** Opening Information supplied block **

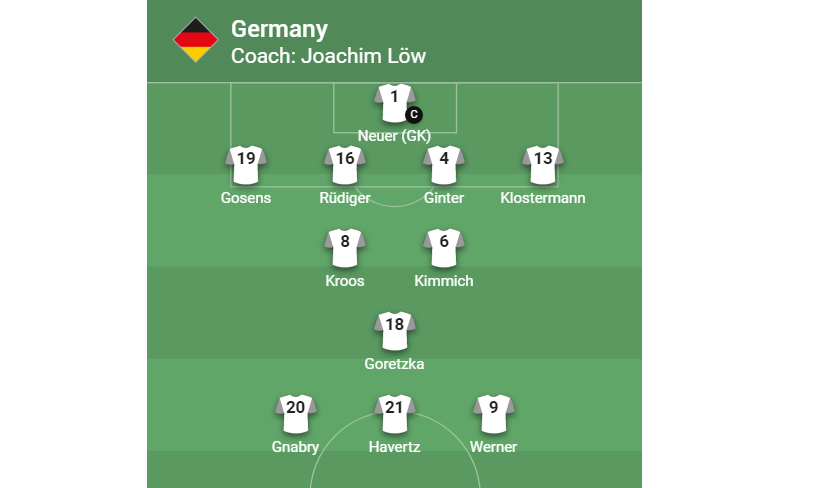The image size is (839, 488).
Task: Click the Klostermann name label
Action: click(543, 198)
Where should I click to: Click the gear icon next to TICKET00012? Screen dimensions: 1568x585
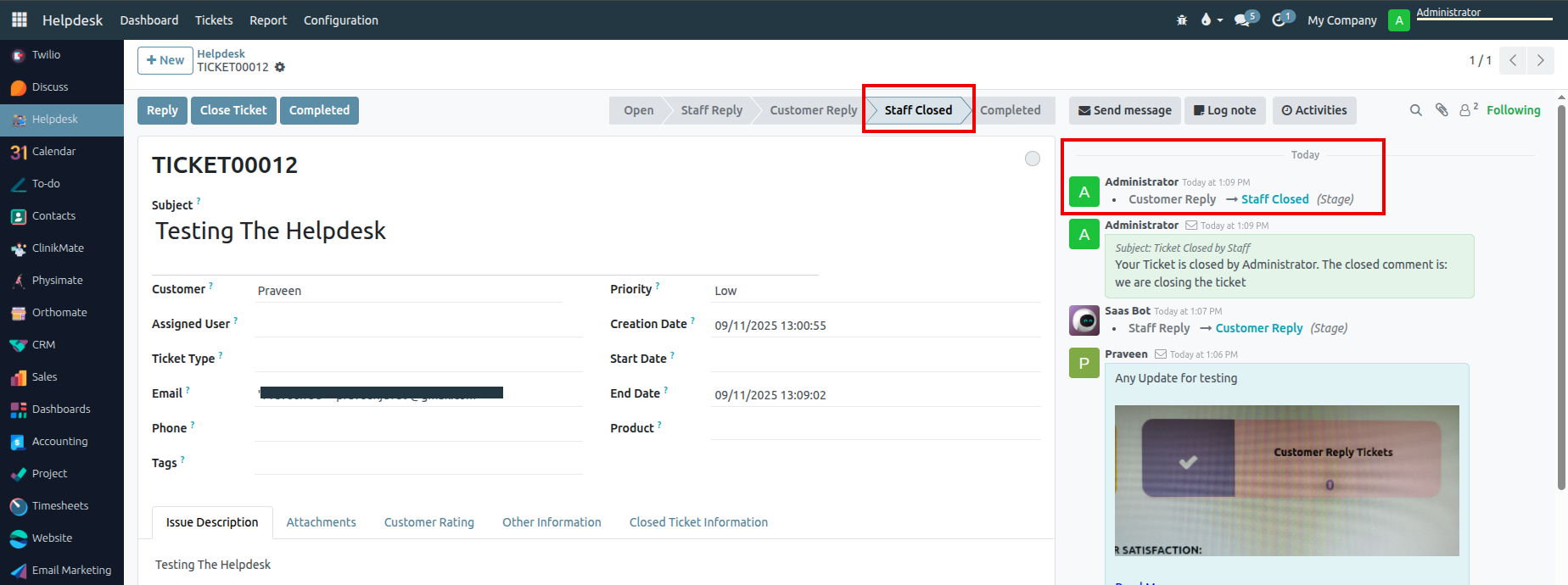(280, 67)
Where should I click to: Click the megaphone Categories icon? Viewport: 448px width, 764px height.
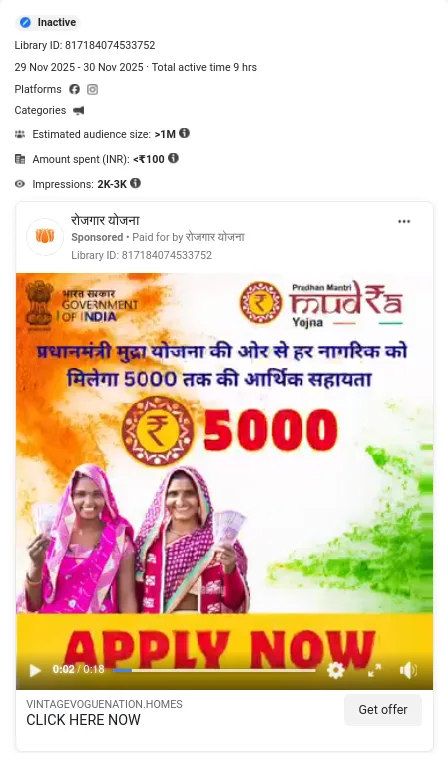click(78, 111)
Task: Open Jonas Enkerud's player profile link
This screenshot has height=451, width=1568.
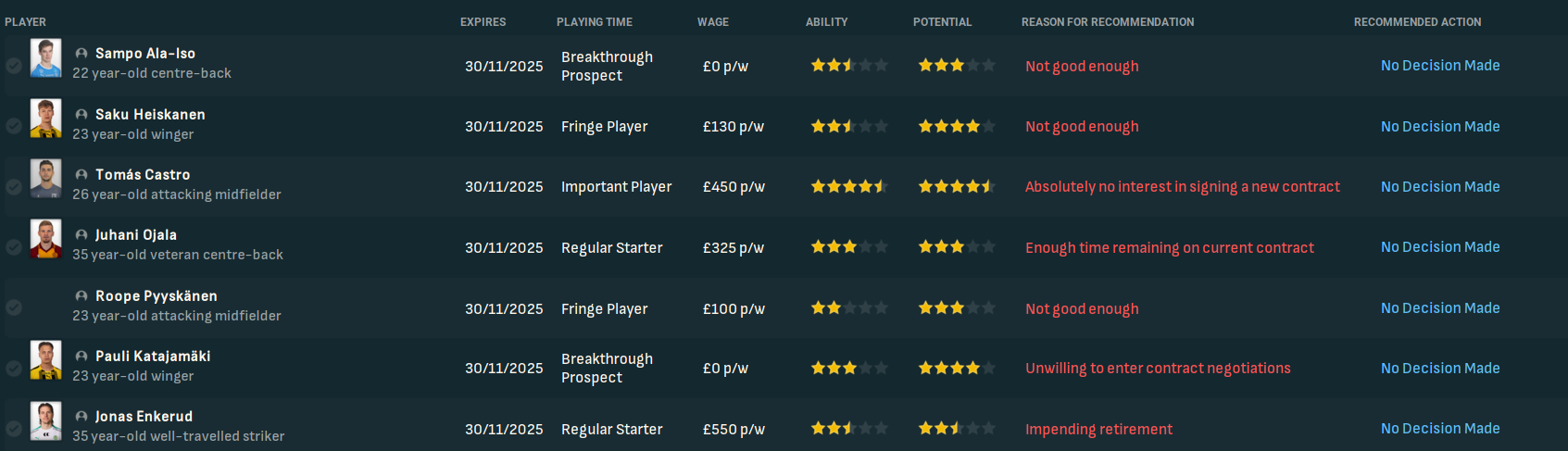Action: [x=144, y=417]
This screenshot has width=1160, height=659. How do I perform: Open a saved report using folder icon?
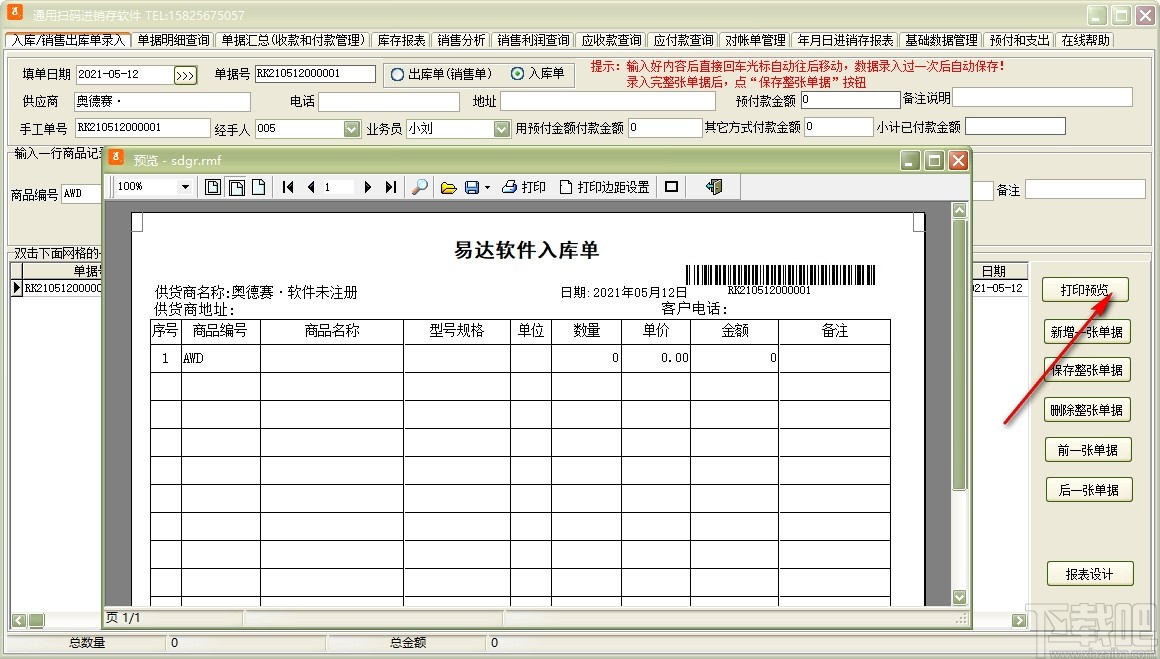click(x=448, y=187)

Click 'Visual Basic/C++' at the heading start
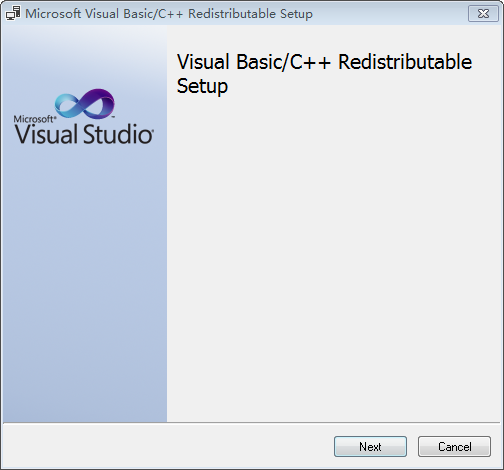click(x=254, y=62)
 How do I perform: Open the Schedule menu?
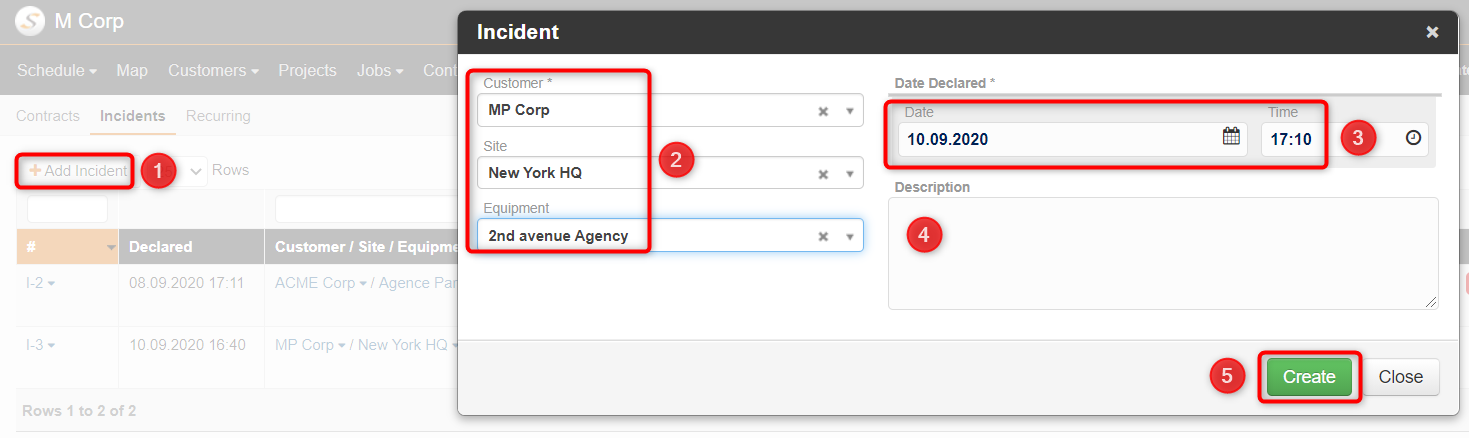pos(57,70)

** Closing Information supplied block **

> **What you will do**
Beginning with the line holding "This screenshot has width=1160, height=659.", copy each line exactly through the end of the records above, and leave every picture out.

> **Output for this exercise**
This screenshot has width=1160, height=659. How do I perform: Open a saved report using folder icon?
click(x=448, y=187)

Click 'Visual Basic/C++' at the heading start
click(x=254, y=62)
 How do I perform: Open the Schedule menu?
pos(57,70)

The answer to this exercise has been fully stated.